• [Exercise goal]: Only one stretch of the data below should be repeated: the lines from the line containing "The image size is (780, 563)." through the line containing "Expand the Hinweisgruppen", inclusive, exactly as they are.

*** The data

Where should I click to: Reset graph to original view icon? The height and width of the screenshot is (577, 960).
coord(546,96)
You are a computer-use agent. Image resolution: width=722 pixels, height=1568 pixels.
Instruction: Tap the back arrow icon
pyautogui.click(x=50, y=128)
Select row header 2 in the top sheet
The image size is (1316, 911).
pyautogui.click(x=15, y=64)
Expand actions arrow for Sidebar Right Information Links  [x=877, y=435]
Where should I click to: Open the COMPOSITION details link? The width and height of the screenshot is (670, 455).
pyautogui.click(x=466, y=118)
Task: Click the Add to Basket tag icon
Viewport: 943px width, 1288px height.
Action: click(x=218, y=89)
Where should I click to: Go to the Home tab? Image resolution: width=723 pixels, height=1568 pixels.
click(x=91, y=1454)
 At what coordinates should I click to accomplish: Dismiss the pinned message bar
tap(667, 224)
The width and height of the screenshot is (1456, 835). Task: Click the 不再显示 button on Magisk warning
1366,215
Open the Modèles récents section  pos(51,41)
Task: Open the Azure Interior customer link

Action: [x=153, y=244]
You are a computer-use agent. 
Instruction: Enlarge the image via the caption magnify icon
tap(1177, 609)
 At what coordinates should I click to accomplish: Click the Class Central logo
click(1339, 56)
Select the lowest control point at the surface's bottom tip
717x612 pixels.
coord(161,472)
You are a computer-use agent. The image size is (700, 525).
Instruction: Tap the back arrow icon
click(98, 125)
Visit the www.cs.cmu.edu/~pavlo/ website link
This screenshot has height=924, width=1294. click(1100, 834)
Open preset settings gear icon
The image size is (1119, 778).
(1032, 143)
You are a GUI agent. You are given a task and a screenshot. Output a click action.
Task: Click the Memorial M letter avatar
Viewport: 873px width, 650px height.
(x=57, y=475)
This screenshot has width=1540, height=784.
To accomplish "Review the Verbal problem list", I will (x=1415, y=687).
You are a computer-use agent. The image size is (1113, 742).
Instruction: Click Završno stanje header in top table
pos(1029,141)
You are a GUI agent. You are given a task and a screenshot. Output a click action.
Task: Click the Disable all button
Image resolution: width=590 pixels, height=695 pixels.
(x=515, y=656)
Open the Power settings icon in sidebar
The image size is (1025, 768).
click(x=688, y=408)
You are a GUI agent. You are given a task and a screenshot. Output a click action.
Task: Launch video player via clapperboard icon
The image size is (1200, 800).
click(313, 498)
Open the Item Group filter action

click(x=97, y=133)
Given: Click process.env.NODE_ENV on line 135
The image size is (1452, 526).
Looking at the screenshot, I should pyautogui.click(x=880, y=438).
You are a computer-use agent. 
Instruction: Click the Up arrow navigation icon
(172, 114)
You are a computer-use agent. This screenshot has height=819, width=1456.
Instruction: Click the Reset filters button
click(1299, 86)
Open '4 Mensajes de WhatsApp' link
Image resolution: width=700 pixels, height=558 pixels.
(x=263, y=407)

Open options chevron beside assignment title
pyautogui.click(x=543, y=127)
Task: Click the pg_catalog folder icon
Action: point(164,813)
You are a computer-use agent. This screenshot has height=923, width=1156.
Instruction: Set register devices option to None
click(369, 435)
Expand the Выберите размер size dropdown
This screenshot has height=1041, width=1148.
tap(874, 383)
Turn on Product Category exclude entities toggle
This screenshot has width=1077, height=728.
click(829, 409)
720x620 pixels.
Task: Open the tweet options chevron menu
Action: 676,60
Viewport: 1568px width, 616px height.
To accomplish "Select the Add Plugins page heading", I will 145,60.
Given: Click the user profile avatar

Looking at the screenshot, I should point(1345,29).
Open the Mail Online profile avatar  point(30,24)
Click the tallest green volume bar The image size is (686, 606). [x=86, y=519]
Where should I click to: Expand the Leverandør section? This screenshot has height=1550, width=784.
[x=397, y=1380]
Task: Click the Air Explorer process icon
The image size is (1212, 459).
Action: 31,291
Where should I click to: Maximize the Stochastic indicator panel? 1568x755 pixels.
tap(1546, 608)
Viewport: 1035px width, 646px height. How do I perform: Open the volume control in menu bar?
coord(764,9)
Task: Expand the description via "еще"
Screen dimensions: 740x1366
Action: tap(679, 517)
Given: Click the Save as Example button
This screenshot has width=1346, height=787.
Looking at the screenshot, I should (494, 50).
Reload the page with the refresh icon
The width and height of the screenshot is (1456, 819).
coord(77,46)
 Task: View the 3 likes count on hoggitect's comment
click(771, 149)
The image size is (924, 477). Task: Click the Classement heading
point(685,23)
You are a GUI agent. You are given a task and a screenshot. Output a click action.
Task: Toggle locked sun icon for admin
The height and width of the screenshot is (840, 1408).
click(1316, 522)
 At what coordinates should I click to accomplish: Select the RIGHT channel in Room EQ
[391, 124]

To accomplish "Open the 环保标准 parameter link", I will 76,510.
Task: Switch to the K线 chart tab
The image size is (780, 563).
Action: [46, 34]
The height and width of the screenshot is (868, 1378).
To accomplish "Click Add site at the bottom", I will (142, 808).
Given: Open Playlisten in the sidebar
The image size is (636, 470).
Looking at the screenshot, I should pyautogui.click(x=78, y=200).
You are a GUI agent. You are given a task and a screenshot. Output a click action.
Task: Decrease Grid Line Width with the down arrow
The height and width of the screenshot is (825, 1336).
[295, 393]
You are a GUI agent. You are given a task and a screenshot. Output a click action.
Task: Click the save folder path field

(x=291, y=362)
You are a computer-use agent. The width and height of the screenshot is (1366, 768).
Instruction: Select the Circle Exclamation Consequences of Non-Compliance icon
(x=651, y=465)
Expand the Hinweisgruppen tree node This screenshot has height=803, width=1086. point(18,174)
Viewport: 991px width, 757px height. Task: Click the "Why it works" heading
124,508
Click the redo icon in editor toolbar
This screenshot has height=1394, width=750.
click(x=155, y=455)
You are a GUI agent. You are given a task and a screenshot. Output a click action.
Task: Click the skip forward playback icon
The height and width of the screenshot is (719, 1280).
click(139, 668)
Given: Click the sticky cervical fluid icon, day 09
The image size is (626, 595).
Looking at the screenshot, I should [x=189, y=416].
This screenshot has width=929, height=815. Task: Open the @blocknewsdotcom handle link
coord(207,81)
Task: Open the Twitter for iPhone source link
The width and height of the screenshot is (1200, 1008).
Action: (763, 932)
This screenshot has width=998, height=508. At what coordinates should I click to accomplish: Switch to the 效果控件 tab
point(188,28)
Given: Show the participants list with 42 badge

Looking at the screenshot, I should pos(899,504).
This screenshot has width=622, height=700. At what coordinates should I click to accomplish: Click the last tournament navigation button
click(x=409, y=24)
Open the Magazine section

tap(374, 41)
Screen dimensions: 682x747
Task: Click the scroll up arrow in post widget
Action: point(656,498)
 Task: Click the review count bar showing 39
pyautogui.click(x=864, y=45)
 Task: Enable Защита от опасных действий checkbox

******

• [Written reply]:
The image size is (780, 563).
Action: [46, 34]
The height and width of the screenshot is (868, 1378).
To accomplish "Click Add site at the bottom", I will (142, 808).
Given: Open Playlisten in the sidebar
The image size is (636, 470).
Looking at the screenshot, I should pyautogui.click(x=78, y=200).
You are a GUI agent. You are given a task and a screenshot. Output a click action.
Task: Decrease Grid Line Width with the down arrow
The height and width of the screenshot is (825, 1336).
[295, 393]
You are a GUI agent. You are given a task and a screenshot. Output a click action.
Task: Click the save folder path field

(x=291, y=362)
You are a computer-use agent. The width and height of the screenshot is (1366, 768).
Instruction: Select the Circle Exclamation Consequences of Non-Compliance icon
(x=651, y=465)
Expand the Hinweisgruppen tree node This screenshot has height=803, width=1086. point(18,174)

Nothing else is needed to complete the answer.